Directive 1
Copy, word for word, the part of the records that opens with the line containing "Where should I click to: Check" and closes with the line containing "I will coord(63,14).", including both of those lines.

Excerpted text
Even your link basically talks about circumstances relating to a great depression, but those of us that follow history know that those that invested during the down period of the great depression did very well in the long term.
But hey, I don’t want to discourage or dissuade you, ignorance… after all, if the masses didn’t vaccilate between fearful and greedy we wouldn’t have the opportunities we do, and maybe you will be right and you can say “told you so” to us 30 years from now… or maybe we’ll be right and have a decent retirement because of the steps we took today.
I do agree with you on a few things… I think the bailout will do nothing to solve the problems, and I don’t think we’re at the bottom yet, I think there are some bigger drops still to come due to fear, which I hope to take advantage of, continuing to lower my average cost. But cost is not my biggest concern, because with a 50+ year time horizon, the flow of dividends is much greater for me than the appreciation in the stock price. Finally, I agree with you that it is a gamble, I could be wrong, which is why I’m not committing 100% of my retirement savings… but by the same token, I could be right, which would lead to a significant payoff. Nothing ventured, nothing gained…
5 Mat H // Oct 1, 2008 at 9:38 am
Steve: A 50+ year time horizon? Are you 10? Do you not plan to retire?
6 Steve Heath // Oct 1, 2008 at 9:47 am
Mat, I’m in my early 30’s, but I plan to live until 90 (or hopefully even longer!). However, I don’t intend to instantly liquidate all of my holdings at 65 if everything works out such that I can save what I expect to save and average the very conservative returns I’m hoping for. I should be able to fund my annual expenditures solely from the dividends from the stocks and the interest on my fixed income investments.
Of course, reality often finds a way to ruin the best laid plans, which is why I’m not saying an infinite horizon. And there’s no guarantee I won’t chicken out when I’m retired… if I have enough that I could live on the interest GIC’s provide when I’m over 65, and we’re having an incredible bubble market like we just had, I might be very tempted to cash out and switch to GIC’s. But I leave that for future me to figure out (assuming I’m even still alive then).
But I’ve been a big saver for a number of years… I haven’t changed my spending habits since my salary was half of what it is, as it went up I just increased savings and/or accelerated mortgage payments, so my goal isn’t to accumulate savings and then wind them down to 0 in retirement, my goal is to accumulate enough savings that I can live off the returns and then leave all the capital to the next generation.
7 Canadian Capitalist // Oct 1, 2008 at 10:09 am
Brad: I did buy VEA and RY at very good prices. VWO? Not so much. Wish I had waited a few weeks on that one.
Questioner: Great idea for a post. Thanks.
Ignorance: You said — “one of the worst and longest bear rallies in god knows how long”. Are you sure? This one isn’t even an average bear market yet. (S&P is down 27% from the peak; the loss in an average bear market is 31%). I don’t have a clue how derivatives will blow up but neither do you (nor the analysts, nor the CEOs of these companies themselves), so I’ll take the market’s guess of valuation to be correct, thank you. I’m happy to be the “dumb” money that knows its limitations.

The data
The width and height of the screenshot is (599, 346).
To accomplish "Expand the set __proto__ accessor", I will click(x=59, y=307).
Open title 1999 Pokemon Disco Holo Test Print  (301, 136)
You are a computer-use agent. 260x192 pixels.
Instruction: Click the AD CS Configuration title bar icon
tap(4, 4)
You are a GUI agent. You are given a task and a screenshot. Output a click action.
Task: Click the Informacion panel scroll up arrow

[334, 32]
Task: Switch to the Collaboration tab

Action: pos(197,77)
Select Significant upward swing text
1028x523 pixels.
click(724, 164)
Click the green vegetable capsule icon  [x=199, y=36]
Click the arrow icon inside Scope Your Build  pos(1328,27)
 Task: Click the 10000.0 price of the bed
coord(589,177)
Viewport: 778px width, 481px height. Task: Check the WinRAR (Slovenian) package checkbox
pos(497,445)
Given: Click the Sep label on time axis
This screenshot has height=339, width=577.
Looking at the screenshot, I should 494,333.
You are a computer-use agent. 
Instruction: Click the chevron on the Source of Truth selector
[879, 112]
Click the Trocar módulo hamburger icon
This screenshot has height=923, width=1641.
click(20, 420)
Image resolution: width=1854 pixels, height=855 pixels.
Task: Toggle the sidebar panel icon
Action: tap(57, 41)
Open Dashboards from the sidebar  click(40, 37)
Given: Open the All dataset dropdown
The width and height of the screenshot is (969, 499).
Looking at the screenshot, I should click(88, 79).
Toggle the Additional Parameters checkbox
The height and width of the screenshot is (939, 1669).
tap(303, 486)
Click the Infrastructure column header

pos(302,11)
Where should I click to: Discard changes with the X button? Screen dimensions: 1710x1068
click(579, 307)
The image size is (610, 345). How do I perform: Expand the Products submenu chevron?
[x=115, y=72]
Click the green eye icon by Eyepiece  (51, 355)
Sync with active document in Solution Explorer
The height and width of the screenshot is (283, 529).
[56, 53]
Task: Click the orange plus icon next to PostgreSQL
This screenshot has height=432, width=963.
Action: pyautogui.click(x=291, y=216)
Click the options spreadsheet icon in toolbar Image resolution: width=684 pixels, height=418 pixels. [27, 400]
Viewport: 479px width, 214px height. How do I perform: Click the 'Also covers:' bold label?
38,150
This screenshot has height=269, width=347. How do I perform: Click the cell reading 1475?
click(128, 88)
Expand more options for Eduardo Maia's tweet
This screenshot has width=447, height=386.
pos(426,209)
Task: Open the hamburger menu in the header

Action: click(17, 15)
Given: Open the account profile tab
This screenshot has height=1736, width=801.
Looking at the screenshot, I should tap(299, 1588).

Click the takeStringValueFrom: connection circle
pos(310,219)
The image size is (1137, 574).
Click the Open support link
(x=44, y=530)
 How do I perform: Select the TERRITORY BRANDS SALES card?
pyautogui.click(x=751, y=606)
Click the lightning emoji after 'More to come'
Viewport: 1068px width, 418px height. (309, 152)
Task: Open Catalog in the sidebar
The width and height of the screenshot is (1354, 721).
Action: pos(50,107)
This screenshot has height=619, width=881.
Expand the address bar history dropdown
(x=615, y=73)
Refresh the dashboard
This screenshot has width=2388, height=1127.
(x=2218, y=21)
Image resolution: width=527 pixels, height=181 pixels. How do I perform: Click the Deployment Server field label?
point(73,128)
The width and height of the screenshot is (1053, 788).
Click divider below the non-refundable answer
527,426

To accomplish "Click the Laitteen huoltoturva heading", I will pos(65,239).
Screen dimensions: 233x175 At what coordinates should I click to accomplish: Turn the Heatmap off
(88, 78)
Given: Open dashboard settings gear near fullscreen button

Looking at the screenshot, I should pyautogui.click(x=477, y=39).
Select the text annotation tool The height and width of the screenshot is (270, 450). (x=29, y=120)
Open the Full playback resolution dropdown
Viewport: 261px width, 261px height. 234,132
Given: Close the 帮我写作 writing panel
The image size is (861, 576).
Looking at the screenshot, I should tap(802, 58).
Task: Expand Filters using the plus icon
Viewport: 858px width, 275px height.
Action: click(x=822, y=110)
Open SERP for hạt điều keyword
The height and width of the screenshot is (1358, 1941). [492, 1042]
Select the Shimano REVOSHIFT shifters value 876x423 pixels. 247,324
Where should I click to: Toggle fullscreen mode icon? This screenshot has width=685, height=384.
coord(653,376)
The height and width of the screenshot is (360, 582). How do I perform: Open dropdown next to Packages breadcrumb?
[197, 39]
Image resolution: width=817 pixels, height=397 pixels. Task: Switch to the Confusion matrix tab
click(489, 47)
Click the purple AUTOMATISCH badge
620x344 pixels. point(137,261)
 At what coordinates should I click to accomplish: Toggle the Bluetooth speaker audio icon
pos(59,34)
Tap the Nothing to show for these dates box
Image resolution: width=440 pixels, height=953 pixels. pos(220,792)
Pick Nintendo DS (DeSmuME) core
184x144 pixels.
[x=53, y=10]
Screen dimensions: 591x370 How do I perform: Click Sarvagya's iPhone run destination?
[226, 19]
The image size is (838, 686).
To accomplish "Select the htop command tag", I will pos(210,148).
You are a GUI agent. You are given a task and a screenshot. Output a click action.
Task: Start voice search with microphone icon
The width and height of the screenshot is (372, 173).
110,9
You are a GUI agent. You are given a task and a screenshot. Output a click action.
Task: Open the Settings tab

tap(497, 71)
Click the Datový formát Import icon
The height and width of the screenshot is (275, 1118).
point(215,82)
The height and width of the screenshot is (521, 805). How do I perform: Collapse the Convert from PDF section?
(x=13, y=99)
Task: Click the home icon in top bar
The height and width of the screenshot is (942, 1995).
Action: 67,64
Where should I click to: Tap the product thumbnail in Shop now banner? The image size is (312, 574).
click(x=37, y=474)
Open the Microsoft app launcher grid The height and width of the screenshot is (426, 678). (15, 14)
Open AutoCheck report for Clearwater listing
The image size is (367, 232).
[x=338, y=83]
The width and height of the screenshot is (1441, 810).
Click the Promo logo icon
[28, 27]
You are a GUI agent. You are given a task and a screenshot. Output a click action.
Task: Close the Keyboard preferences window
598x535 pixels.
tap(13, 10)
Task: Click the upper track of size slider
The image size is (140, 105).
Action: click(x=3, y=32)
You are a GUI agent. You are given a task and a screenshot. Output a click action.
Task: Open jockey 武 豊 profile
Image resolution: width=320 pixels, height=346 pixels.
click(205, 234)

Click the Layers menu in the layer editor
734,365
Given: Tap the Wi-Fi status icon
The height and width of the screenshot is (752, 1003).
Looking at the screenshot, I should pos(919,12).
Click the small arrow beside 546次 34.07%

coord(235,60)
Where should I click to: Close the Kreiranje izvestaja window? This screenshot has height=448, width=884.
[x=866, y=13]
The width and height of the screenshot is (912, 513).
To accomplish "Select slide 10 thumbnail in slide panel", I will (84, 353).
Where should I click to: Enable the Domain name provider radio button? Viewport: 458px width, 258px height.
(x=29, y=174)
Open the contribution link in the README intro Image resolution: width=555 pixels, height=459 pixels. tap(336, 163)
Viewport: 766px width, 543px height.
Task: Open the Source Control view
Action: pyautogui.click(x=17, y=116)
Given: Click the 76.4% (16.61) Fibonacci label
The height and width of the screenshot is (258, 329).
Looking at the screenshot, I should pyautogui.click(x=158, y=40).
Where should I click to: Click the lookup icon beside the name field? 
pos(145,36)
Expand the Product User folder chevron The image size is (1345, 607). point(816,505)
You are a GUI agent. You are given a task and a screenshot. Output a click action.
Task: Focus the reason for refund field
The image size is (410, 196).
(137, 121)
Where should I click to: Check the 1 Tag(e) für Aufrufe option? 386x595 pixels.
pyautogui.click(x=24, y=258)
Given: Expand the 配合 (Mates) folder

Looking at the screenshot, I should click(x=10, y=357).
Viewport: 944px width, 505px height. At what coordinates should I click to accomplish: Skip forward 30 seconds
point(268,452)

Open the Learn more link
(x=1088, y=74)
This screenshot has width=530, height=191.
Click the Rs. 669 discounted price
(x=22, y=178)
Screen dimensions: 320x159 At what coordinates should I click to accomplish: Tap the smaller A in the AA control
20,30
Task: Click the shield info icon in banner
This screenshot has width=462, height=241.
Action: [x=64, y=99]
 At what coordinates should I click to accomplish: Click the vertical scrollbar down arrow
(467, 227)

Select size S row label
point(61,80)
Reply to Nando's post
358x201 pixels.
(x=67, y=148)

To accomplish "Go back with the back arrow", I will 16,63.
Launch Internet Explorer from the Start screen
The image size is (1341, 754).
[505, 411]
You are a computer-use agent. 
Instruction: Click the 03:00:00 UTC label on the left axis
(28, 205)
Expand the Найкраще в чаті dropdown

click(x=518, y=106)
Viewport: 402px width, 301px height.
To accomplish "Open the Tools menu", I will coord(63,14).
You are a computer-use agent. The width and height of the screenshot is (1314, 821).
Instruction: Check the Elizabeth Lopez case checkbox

Directive 2
In the investing discussion, rewrite the paragraph beginning "Mat, I'm in my early 30's" as a short list that keeps its main facts.

Task response 1
Where should I click to: Check the 1 Tag(e) für Aufrufe option? 386x595 pixels.
pyautogui.click(x=24, y=258)
Given: Expand the 配合 (Mates) folder

Looking at the screenshot, I should click(x=10, y=357).
Viewport: 944px width, 505px height. At what coordinates should I click to accomplish: Skip forward 30 seconds
point(268,452)

Open the Learn more link
(x=1088, y=74)
This screenshot has width=530, height=191.
Click the Rs. 669 discounted price
(x=22, y=178)
Screen dimensions: 320x159 At what coordinates should I click to accomplish: Tap the smaller A in the AA control
20,30
Task: Click the shield info icon in banner
This screenshot has width=462, height=241.
Action: [x=64, y=99]
 At what coordinates should I click to accomplish: Click the vertical scrollbar down arrow
(467, 227)

Select size S row label
point(61,80)
Reply to Nando's post
358x201 pixels.
(x=67, y=148)

To accomplish "Go back with the back arrow", I will 16,63.
Launch Internet Explorer from the Start screen
The image size is (1341, 754).
[505, 411]
You are a computer-use agent. 
Instruction: Click the 03:00:00 UTC label on the left axis
(28, 205)
Expand the Найкраще в чаті dropdown

click(x=518, y=106)
Viewport: 402px width, 301px height.
To accomplish "Open the Tools menu", I will coord(63,14).

Task response 2
- Age: early 30s, planning to live to 90 or longer.
- At 65: no plan to sell off all holdings at once, as long as savings goals are met and very conservative returns hold.
- Retirement income: yearly expenses paid only from stock dividends and interest on fixed income investments.